• **DATA LISTING**
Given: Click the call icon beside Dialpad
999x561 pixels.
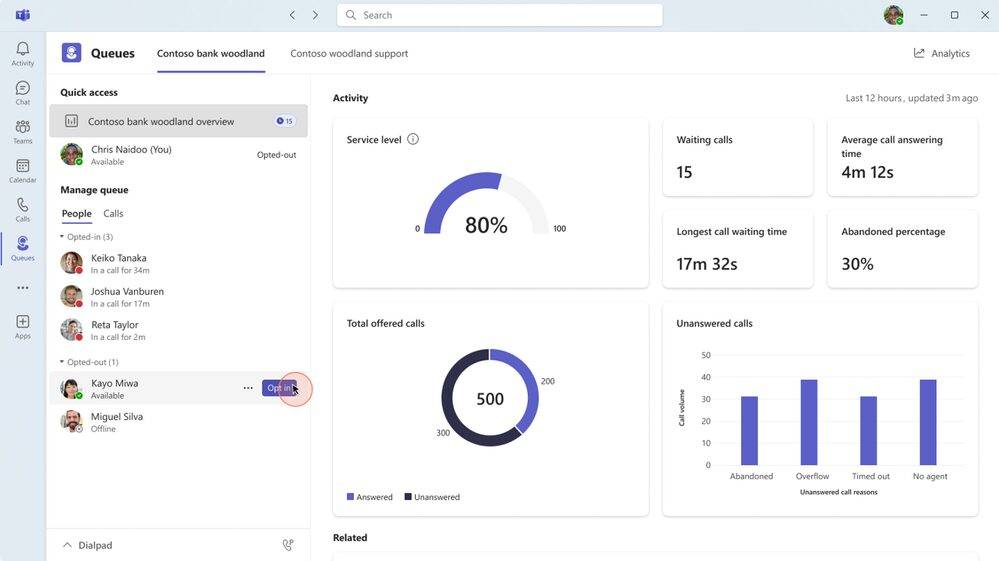Looking at the screenshot, I should (288, 544).
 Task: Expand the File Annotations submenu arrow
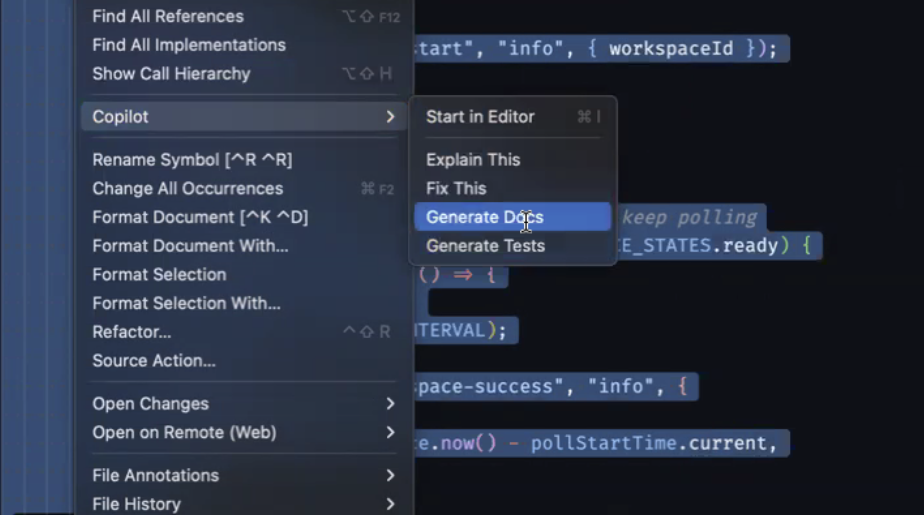click(390, 476)
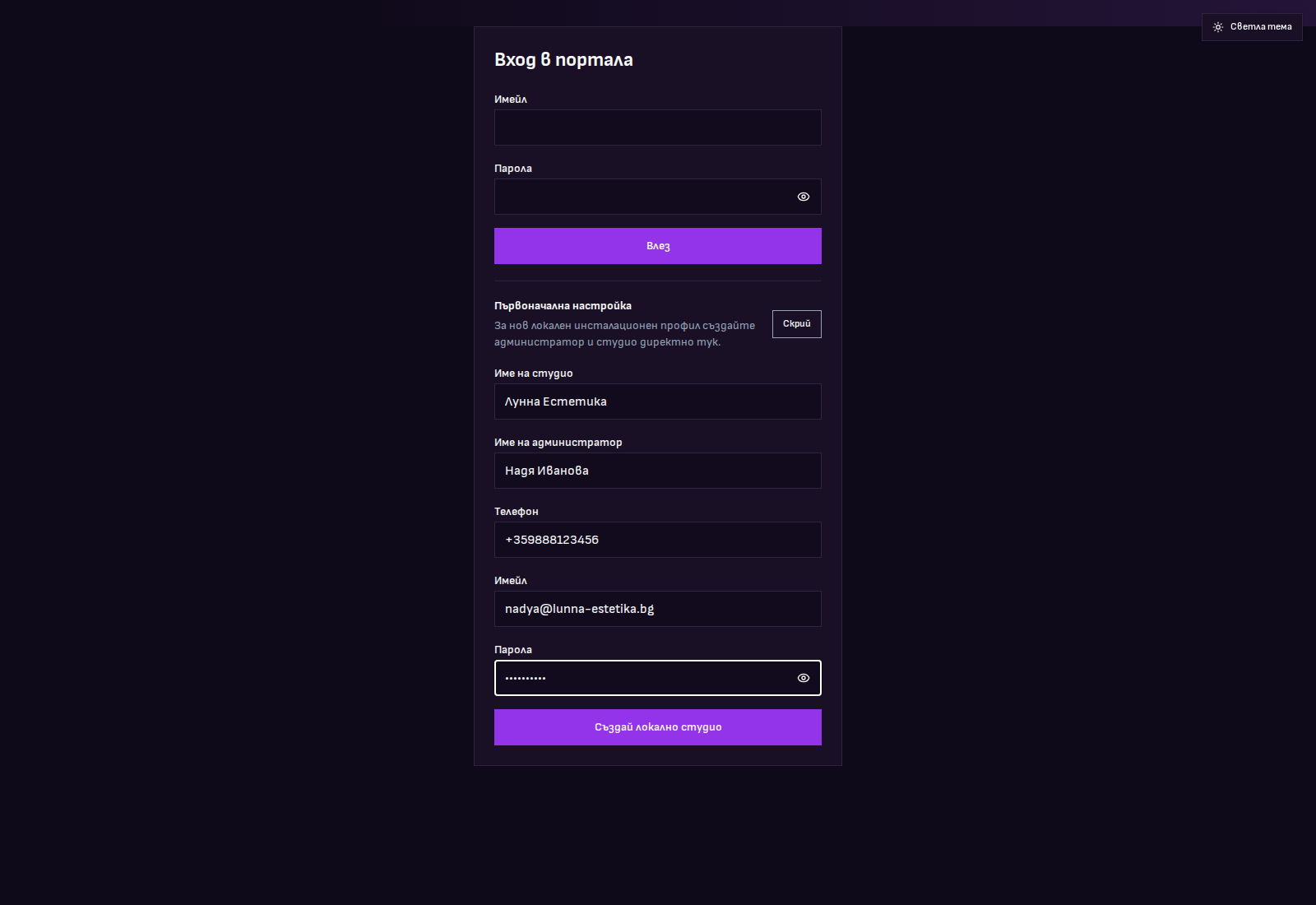
Task: Click the studio name field "Лунна Естетика"
Action: 657,401
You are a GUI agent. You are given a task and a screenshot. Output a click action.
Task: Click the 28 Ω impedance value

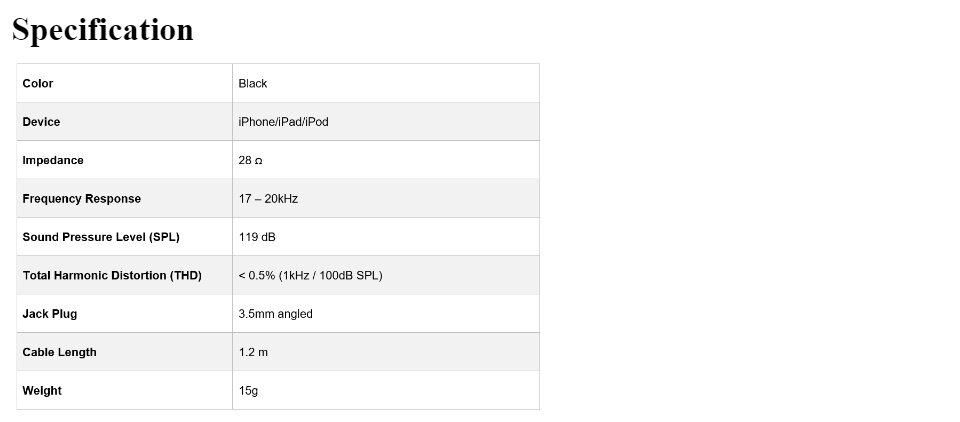tap(250, 160)
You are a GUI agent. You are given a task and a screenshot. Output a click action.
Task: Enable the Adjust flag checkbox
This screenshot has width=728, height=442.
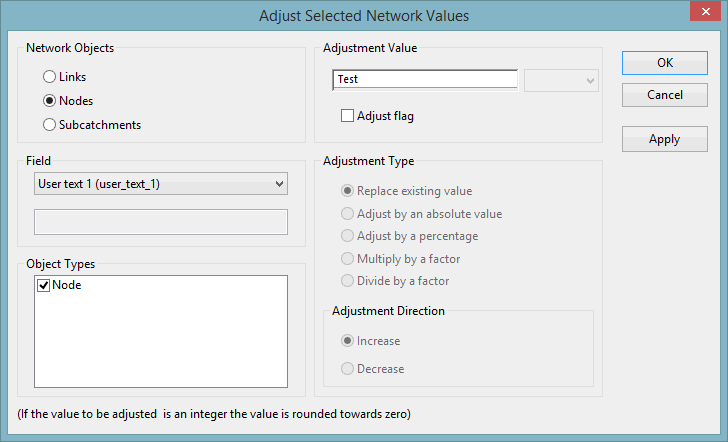tap(348, 116)
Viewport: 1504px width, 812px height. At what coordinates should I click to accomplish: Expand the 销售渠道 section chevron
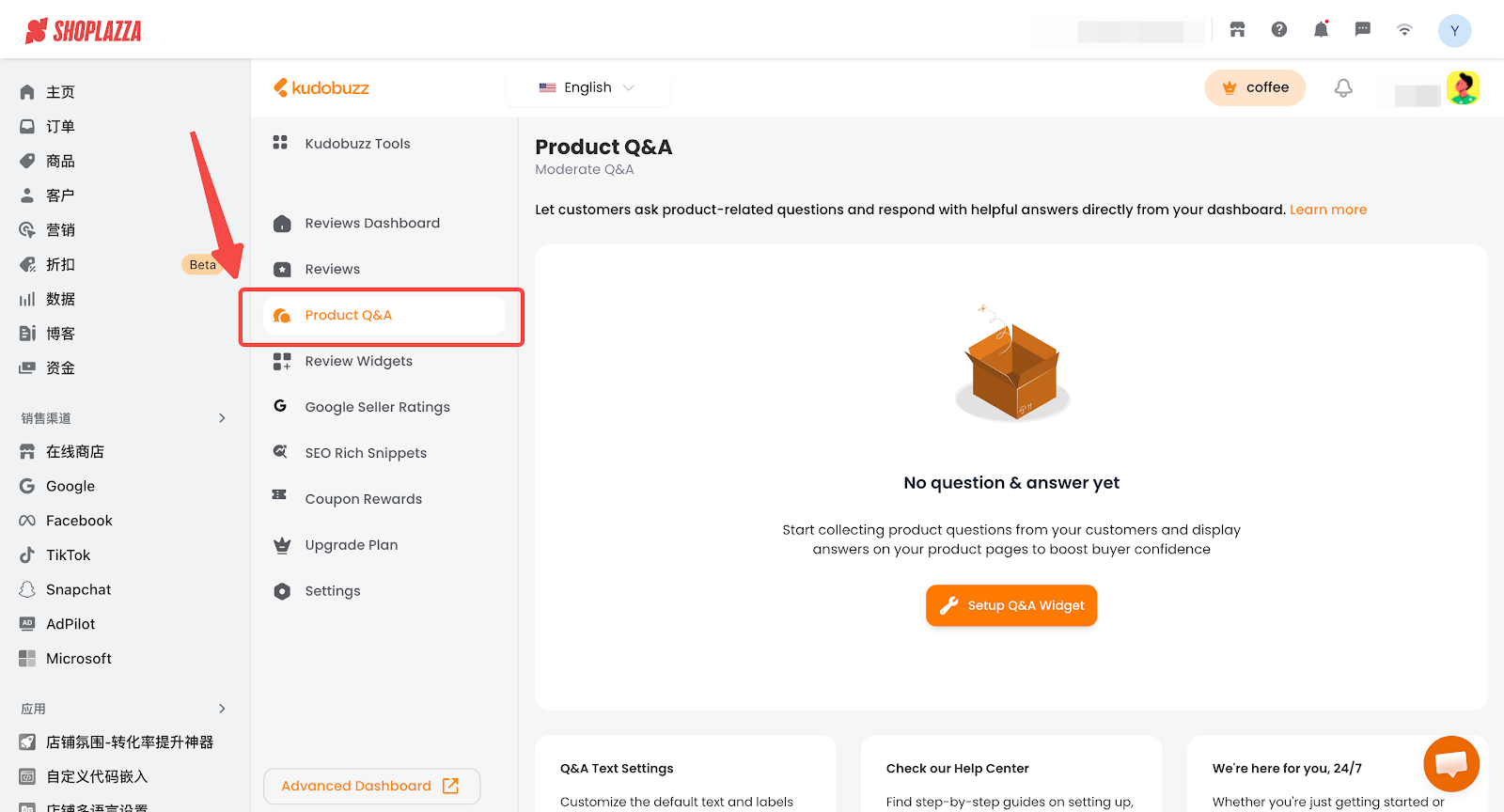point(222,418)
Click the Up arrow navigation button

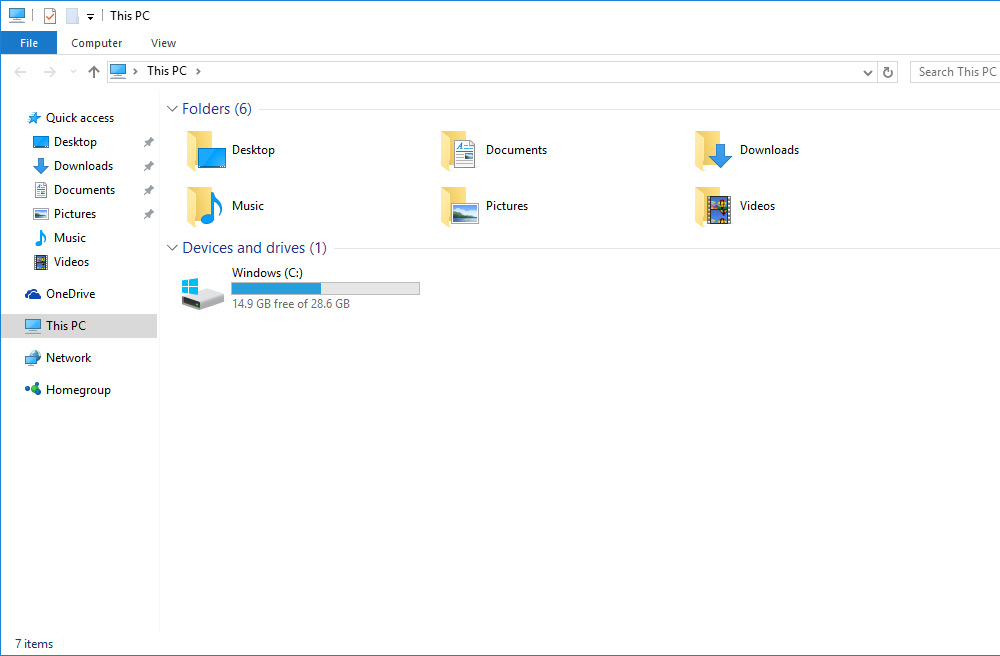(94, 72)
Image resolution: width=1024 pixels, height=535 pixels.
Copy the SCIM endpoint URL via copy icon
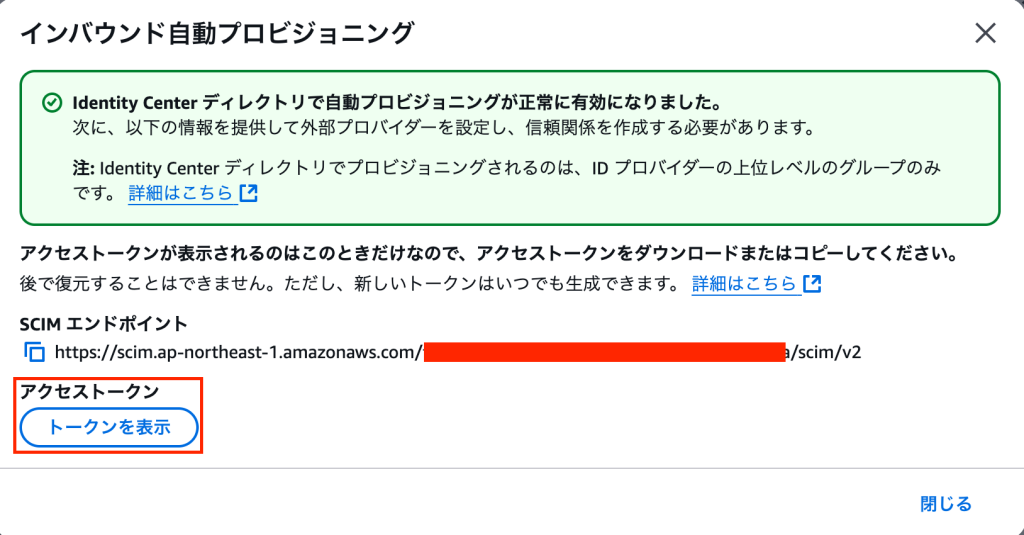coord(35,352)
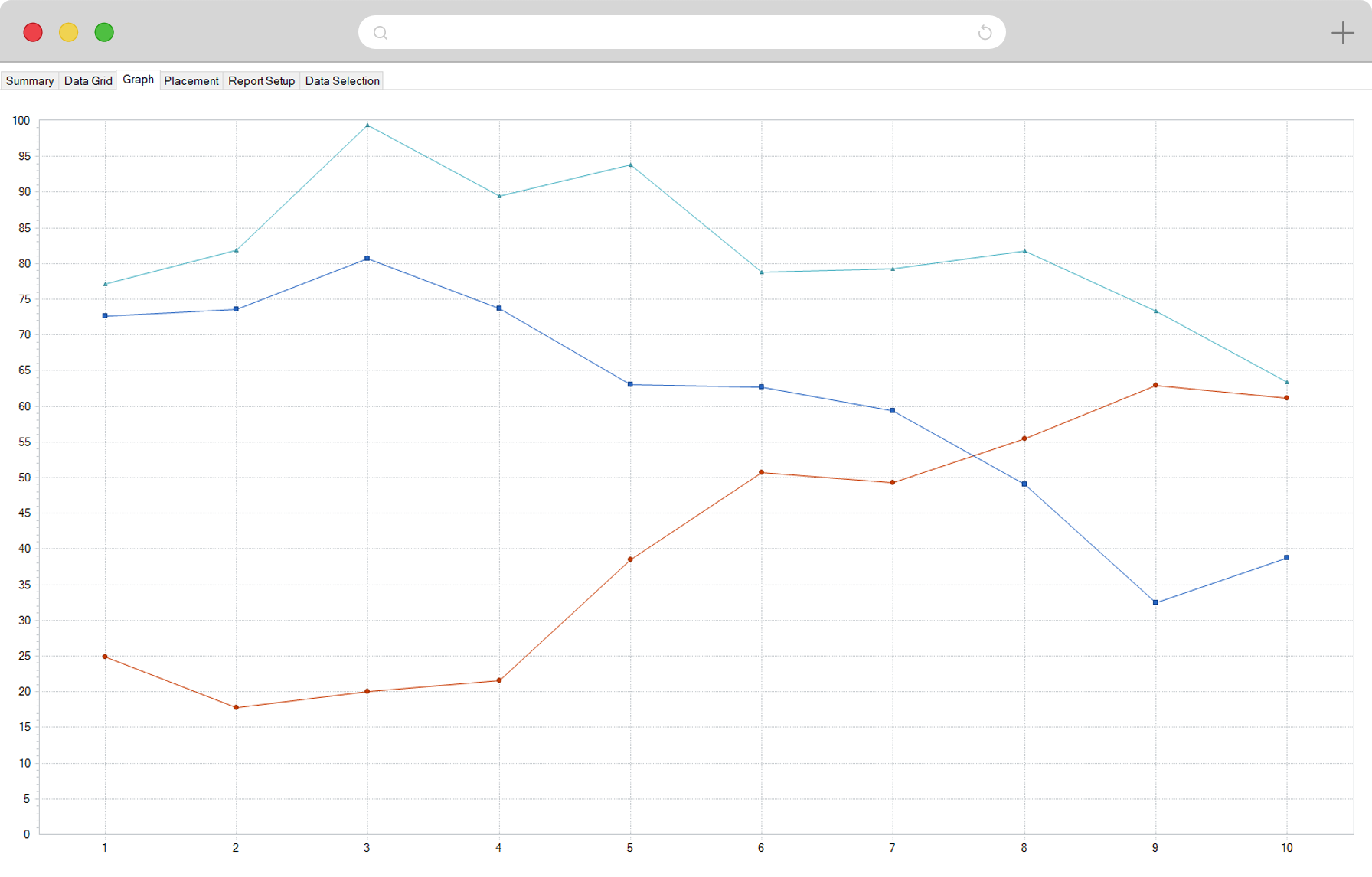Screen dimensions: 1372x877
Task: Click the teal triangle marker at x=10
Action: coord(1286,382)
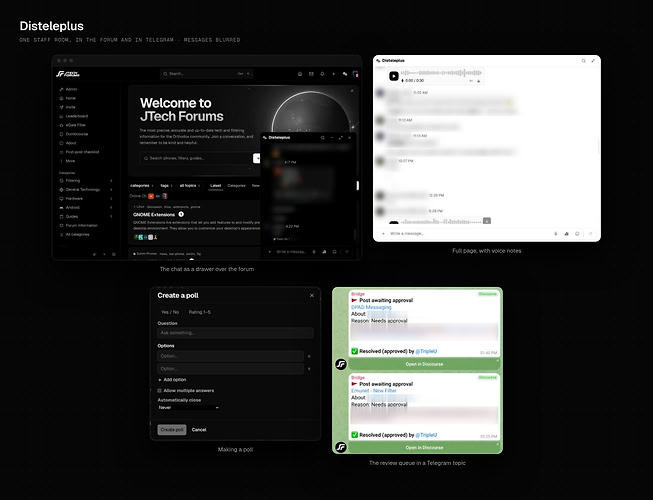Click the search icon in full-page Disteleplus chat
The width and height of the screenshot is (653, 500).
tap(583, 61)
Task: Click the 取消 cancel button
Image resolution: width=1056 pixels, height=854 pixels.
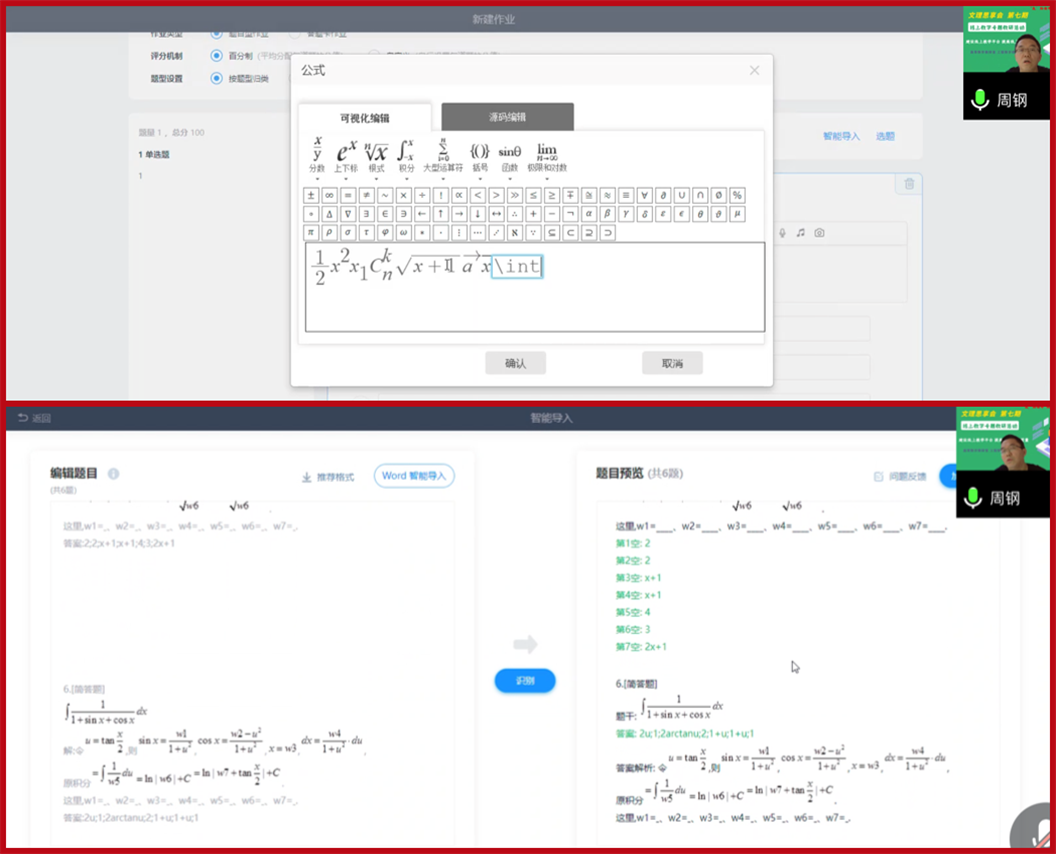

• **WHAT THE TASK REQUIRES**
The lines to copy run from the one with "Task: Click the 取消 cancel button" through the end of the material. Write them out exactly, leaving out the pictures.

• **WRITTEN SOLUTION**
Task: Click the 取消 cancel button
Image resolution: width=1056 pixels, height=854 pixels.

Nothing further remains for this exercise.